What is expected: Find every line below with the word "Task". Then give only how many there are.

※ ※ ※

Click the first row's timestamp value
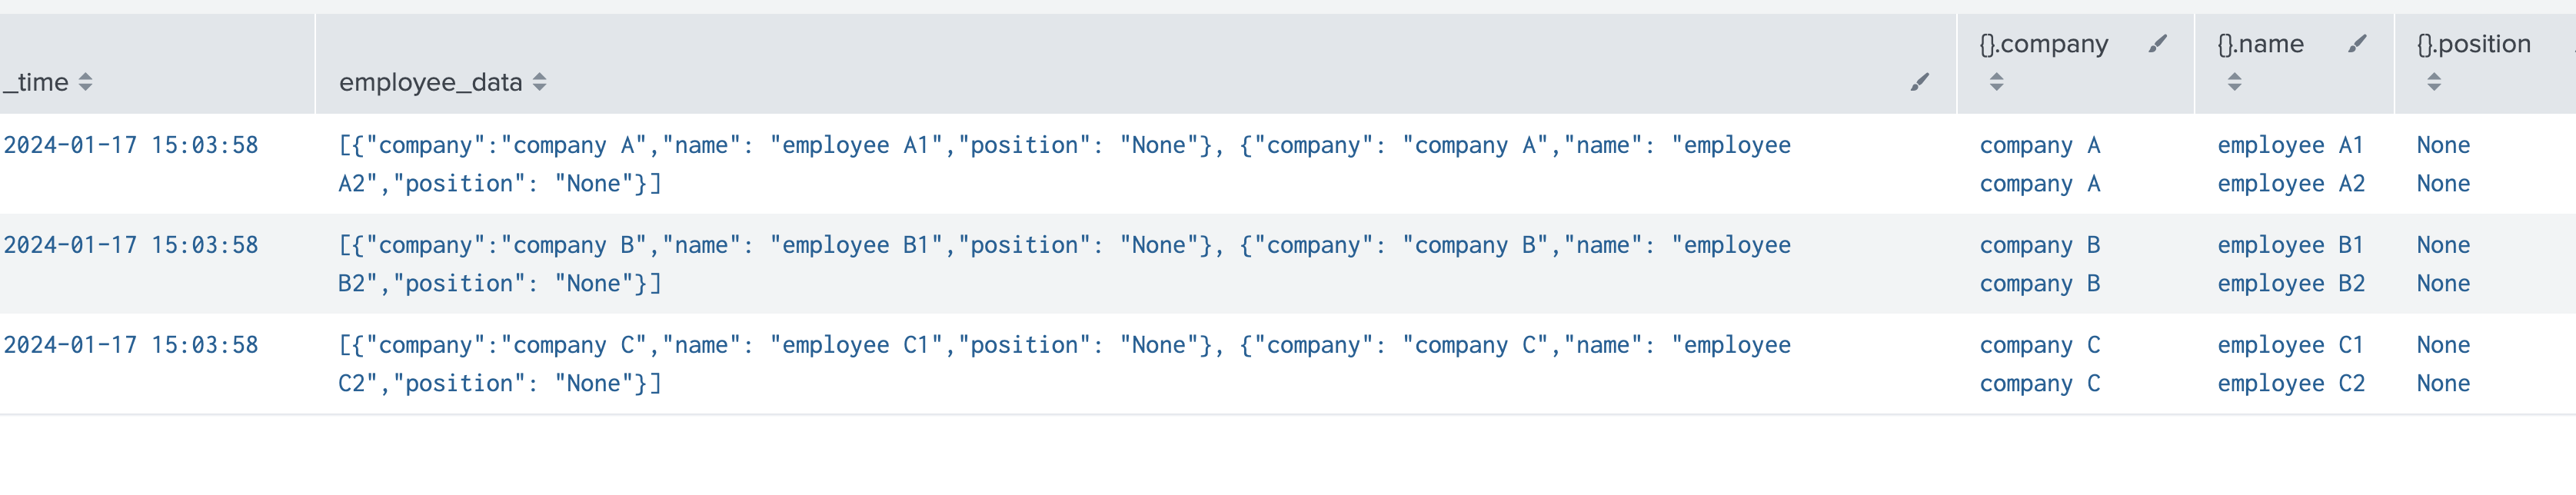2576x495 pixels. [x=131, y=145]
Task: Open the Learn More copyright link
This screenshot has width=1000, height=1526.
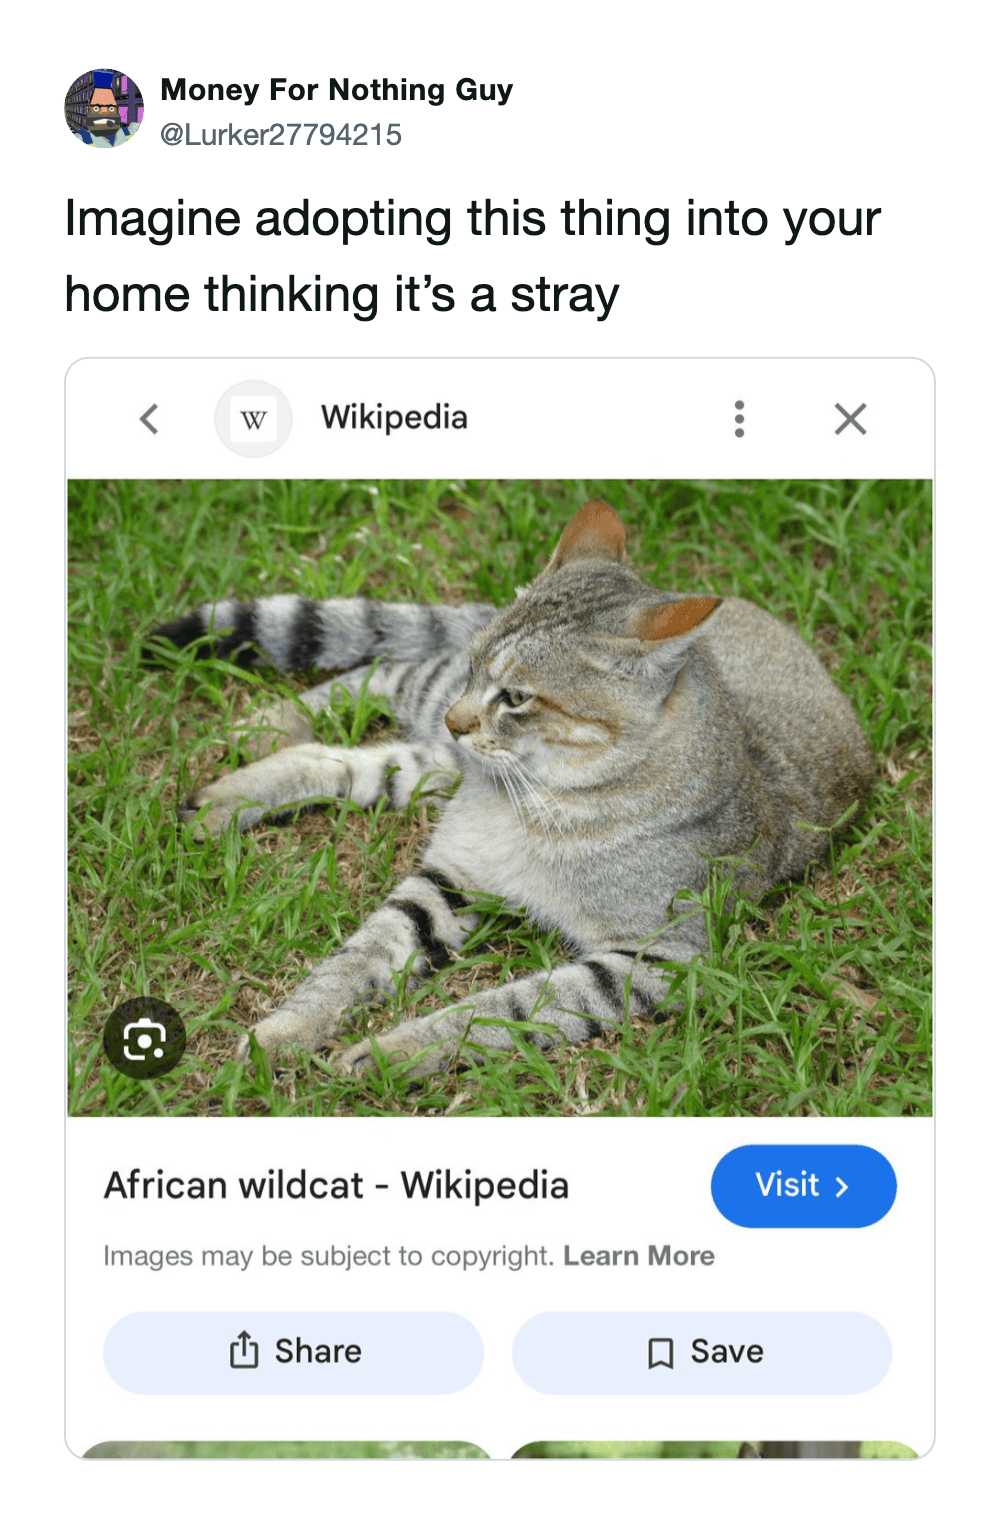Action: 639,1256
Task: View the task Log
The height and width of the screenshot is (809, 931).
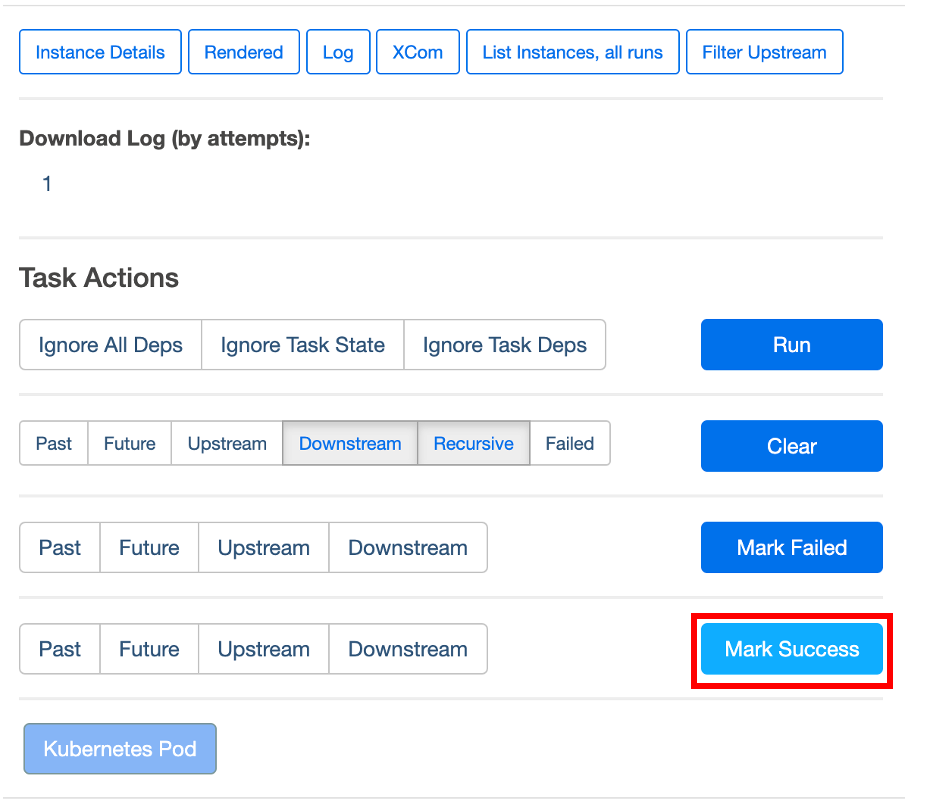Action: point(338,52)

※ ※ ※

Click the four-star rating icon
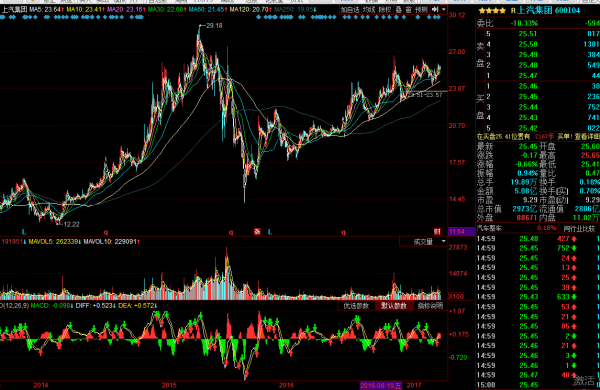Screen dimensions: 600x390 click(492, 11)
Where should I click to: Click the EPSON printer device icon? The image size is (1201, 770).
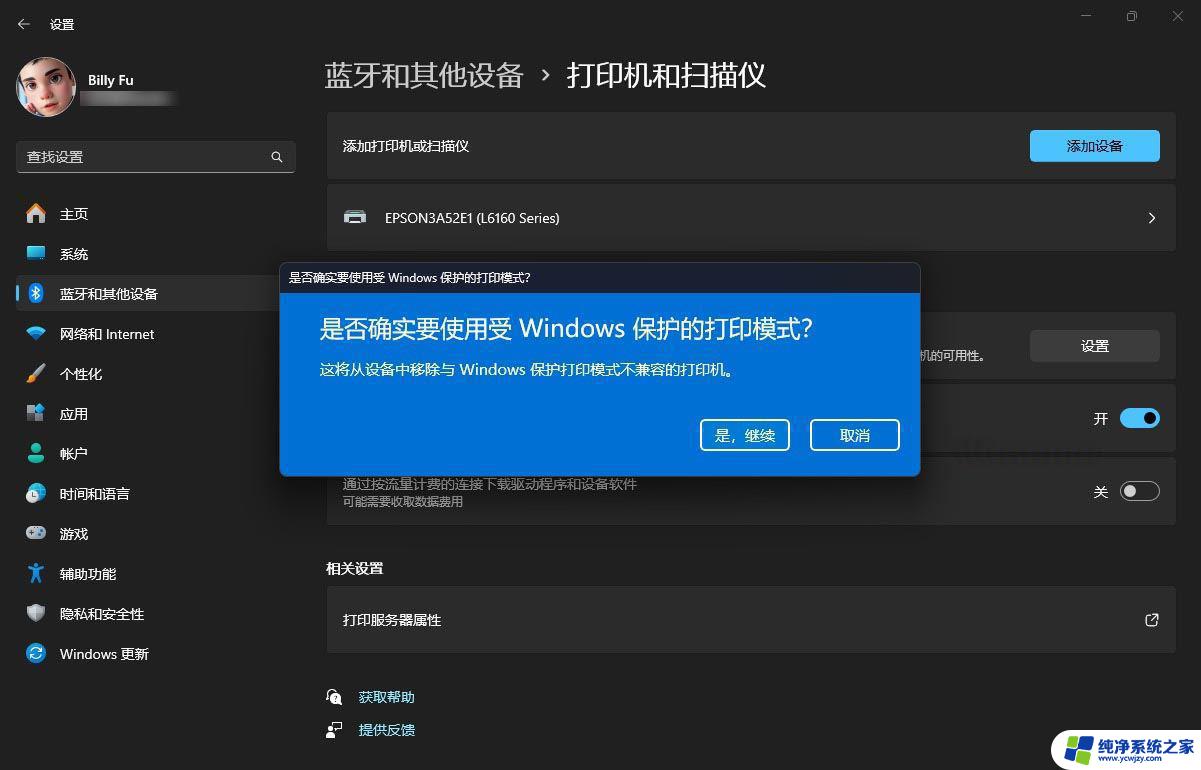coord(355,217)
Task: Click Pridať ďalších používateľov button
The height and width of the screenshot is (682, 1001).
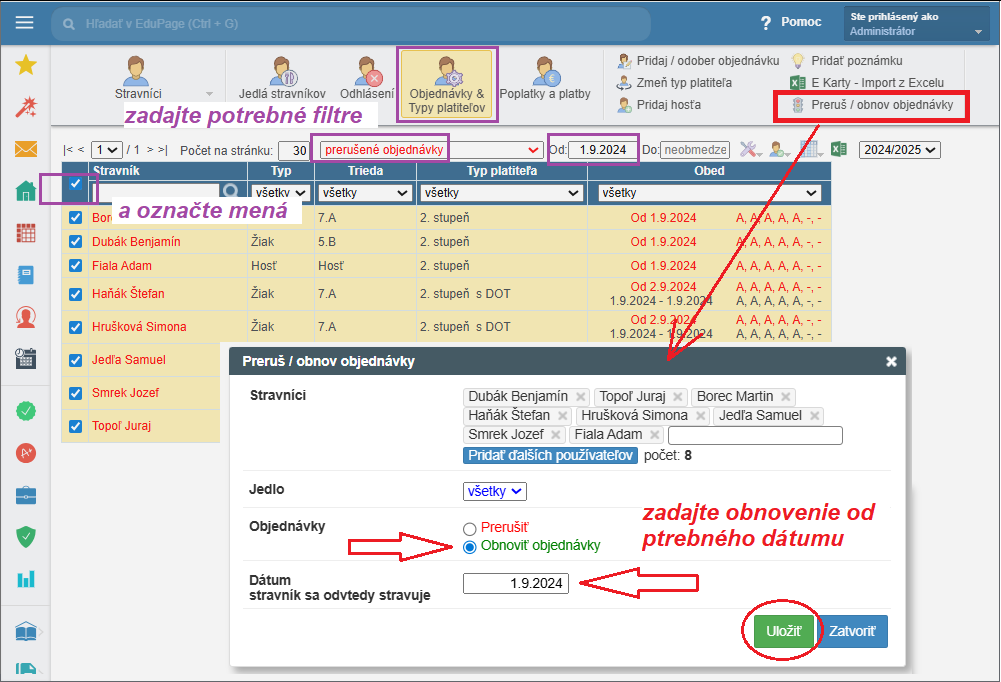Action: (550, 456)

※ ※ ※

Result of the exercise: 3